** EXERCISE BRIEF **
In the forum post on checking processes with ps and grep, why does the script print its OK message when run with the nonexistent process "test"? Answer in one to three sentences.

Ps ax with grep in loop

Hello,

I have built the following script to check if processes supplied by the argument are running or not.

#!/bin/bash

PROCLIST=$1

PROCESS="0"
ERROR_PROCS=""
IFS='+'
read -ra ADDR <<< "$PROCLIST"
for PROC in "${ADDR[@]}"; do
                if [ `ps ax | grep $PROC | grep -v grep | wc -l` -lt 1 ]; then
                PROCESS=1
                ERROR_PROCS="$ERROR_PROCS""$PROC ";
                fi
        done

        if [ $PROCESS -eq 1 ]; then
                echo "CRITICAL - One or more processes ($ERROR_PROCS) not running"
                exit 2
        fi


echo "OK - All monitored processes are running. Process: $PROCLIST"
exit 0

it seems it works fine apart from the fact the "ps ax | grep "process" | wc -l" gives a higher count than expected.
For example, if we take the process named "test" (which doesn't exist), it returns a count of 2.

[root@matt Linux]# ps ax | grep test | grep -v grep
[root@matt Linux]#

if We run the script with verbose:

[root@matt Linux]# bash -x ./test2.sh test
+ PROCLIST=test
+ PROCESS=0
+ ERROR_PROCS=
+ IFS=+
+ read -ra ADDR
+ for PROC in '"${ADDR[@]}"'
++ ps ax
++ grep test
++ wc -l
++ grep -v grep
+ '[' 2 -lt 1 ']'
+ '[' 0 -eq 1 ']'
+ echo 'OK - All monitored processes are running. Process: test'
OK - All monitored processes are running. Process: test
+ exit 0

What could be the reason that it captures the value of 2? This also happens if the process does exist. in that case, it returns a 3.

** DATA PROVIDED **
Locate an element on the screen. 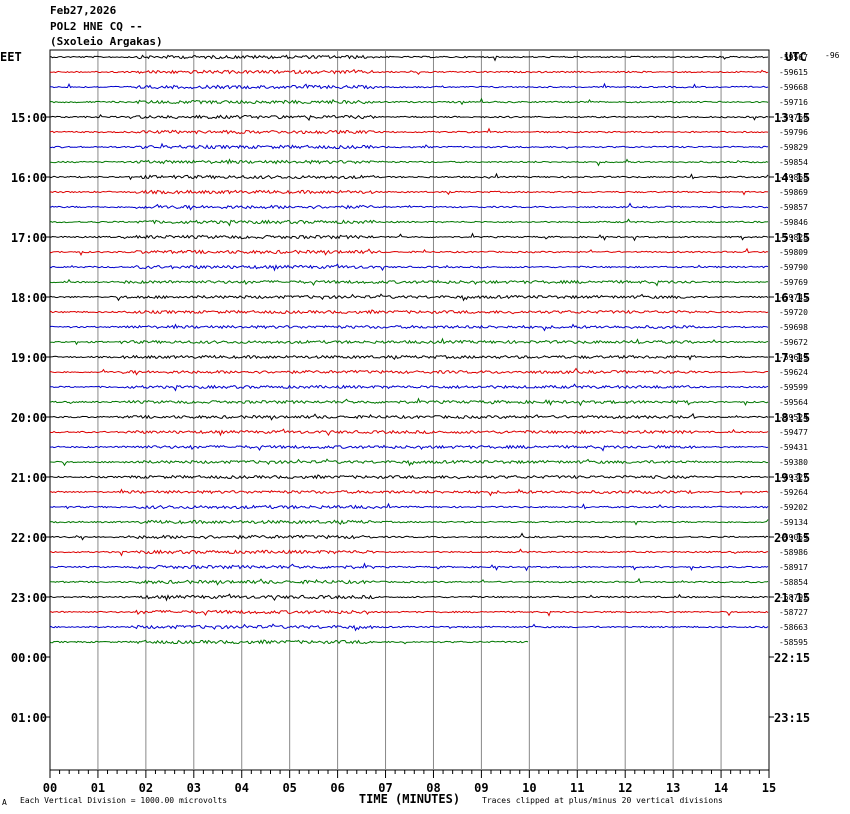 This screenshot has width=850, height=814. x-tick-label: 06 is located at coordinates (337, 788).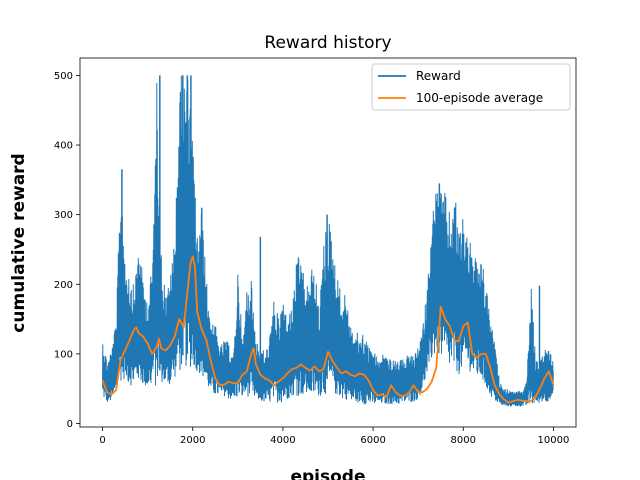  Describe the element at coordinates (64, 286) in the screenshot. I see `y-tick-label: 200` at that location.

** RESULT **
The trace shows that the ps, grep and wc pipeline returned a count of 2 for "test". Because 2 is not less than 1, the test fails, PROCESS stays 0, and the script skips the CRITICAL branch, prints "OK - All monitored processes are running" and exits 0.